Caer Caradoc comes into view.
Three Fingers Rock.
Long Mynd.

In the eastern corner of the field, a massive gate provided access to a gravel track and for a short period we were enclosed by trees. Another stream - one that actually contained water this time - bubbled away below us as we headed east. The map showed a path leading up the steep southern slope of the hill and this we plumped for, a short sharp climb that would get us to the top quicker than a gentler approach. Crossing a little bridge, we emerged from the trees onto a scrubby grassland of bracken and gorse, and began our ascent.

The start of the ascent - it was steeper than it looks.

Fortunately, the views that opened out with our climb afforded plenty of excuses to stop and have a breather.

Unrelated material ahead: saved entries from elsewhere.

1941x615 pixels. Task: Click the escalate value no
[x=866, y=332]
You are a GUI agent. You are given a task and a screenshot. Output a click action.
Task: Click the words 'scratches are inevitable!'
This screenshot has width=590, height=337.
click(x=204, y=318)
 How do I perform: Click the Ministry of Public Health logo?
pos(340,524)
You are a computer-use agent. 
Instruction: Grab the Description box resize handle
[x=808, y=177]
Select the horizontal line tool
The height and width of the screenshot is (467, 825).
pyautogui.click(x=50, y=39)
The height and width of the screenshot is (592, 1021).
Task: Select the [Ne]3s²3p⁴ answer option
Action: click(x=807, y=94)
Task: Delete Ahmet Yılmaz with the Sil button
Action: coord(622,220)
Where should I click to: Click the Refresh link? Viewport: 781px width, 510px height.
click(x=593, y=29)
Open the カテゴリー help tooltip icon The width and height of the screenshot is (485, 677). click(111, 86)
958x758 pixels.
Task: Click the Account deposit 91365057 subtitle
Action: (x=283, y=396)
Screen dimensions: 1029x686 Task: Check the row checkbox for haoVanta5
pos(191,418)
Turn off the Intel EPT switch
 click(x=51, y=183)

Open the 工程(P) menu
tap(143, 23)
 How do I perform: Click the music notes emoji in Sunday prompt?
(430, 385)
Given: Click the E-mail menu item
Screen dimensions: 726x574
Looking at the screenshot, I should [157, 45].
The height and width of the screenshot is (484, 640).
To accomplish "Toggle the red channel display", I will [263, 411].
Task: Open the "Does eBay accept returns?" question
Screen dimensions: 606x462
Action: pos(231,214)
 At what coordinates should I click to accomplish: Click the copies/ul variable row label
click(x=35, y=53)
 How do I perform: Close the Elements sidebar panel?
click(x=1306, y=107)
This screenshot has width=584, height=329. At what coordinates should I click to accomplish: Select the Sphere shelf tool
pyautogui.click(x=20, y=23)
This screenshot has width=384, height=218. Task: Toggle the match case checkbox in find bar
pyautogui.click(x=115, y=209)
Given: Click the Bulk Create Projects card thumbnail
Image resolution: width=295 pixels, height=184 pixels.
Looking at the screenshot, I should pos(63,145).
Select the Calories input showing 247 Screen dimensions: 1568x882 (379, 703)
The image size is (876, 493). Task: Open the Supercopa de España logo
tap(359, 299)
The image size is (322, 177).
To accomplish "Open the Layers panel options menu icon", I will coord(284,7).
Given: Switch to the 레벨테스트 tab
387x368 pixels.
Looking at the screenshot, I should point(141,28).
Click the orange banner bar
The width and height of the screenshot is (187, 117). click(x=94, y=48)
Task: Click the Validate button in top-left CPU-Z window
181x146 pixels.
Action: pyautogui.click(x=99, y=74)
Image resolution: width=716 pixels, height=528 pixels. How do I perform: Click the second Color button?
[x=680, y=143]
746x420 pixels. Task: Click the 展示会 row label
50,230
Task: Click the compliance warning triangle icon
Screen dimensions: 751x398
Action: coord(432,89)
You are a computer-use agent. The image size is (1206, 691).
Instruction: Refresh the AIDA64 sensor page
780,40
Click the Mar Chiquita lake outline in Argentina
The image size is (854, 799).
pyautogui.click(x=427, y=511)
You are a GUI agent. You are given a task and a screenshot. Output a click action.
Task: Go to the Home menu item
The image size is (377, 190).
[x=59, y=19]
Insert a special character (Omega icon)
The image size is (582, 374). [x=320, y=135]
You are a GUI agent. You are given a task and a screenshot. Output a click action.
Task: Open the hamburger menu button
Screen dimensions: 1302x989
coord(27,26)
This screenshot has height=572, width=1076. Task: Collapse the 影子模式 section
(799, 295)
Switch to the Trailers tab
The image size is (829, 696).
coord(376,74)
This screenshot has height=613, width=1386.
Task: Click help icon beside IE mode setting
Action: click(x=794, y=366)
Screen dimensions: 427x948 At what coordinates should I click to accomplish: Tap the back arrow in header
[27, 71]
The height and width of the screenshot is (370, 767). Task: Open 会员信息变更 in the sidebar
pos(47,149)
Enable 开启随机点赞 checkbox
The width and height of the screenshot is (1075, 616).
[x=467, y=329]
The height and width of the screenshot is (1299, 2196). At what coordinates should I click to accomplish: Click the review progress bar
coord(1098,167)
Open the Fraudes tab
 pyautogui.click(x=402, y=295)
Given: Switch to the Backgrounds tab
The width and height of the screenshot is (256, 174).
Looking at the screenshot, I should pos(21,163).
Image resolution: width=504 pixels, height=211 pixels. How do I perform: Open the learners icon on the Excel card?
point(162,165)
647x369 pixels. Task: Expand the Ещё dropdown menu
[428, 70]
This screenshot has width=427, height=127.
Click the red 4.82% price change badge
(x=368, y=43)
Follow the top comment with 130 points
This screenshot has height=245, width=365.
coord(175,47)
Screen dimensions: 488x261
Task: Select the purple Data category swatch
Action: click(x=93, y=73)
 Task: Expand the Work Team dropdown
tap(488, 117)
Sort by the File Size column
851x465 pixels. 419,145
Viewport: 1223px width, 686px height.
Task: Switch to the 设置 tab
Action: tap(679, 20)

We were about two thirds of the way up to the ridge (though not the highest point of the hill, which is around another hundred feet higher), when we crossed the public footpath that curves around the western side of Caer Caradoc. The well-trodden flat ground provided some respite for our ankles and calf muscles in the midst of an unrelentingly steep gradient.

Church Stretton from the path around the side of Caer Caradoc.

Helmeth Hill, site of an ancient wood, was completely covered in trees directly behind us and ahead of us stretched the sloping ridge of Caer Caradoc. This runs SW-NE so the summit was clearly in view from where we stood on the hillside.

Helmeth Hill.
The summit of Caer Caradoc.

A short pull up from this path and we found ourselves on gentler terrain. We still had height to gain but the ground had levelled out a bit, turning the walk into more of a gentle stroll. A line of smooth grass cut through the swathes of fading bracken here, looking almost as though someone had swept over the hillside with a giant set of hair clippers. We weren't far below Three Fingers Rock, first of several significant tors on Caer Caradoc and - although not the largest - the only one accorded a name on the OS map.

Approaching Three Fingers Rock.
Looking back along the summit, Hope Bowdler Hill dominates the view south east.

For the second time that day, I was reminded of Derbyshire - not of the limestone dales on this occasion, however, but of the gritstone escarpments in the Dark Peak. Appearances were deceptive though, as the sedimentary stone of the Long Mynd we'd seen earlier actually had more in common with millstone grit than the rocks we were now clambering over. Where the hills of the Long Mynd had once been the muddy bed of a shallow sea, the rock beneath our boots had been laid down as lava and ash from volcanoes. No trace of the volcanoes themselves remains of course but the fault line that drove this geological upheaval still exists underneath the Stretton Valley.

Looking north west from Three Fingers Rock.
Looking east, Willstone Hill on the left.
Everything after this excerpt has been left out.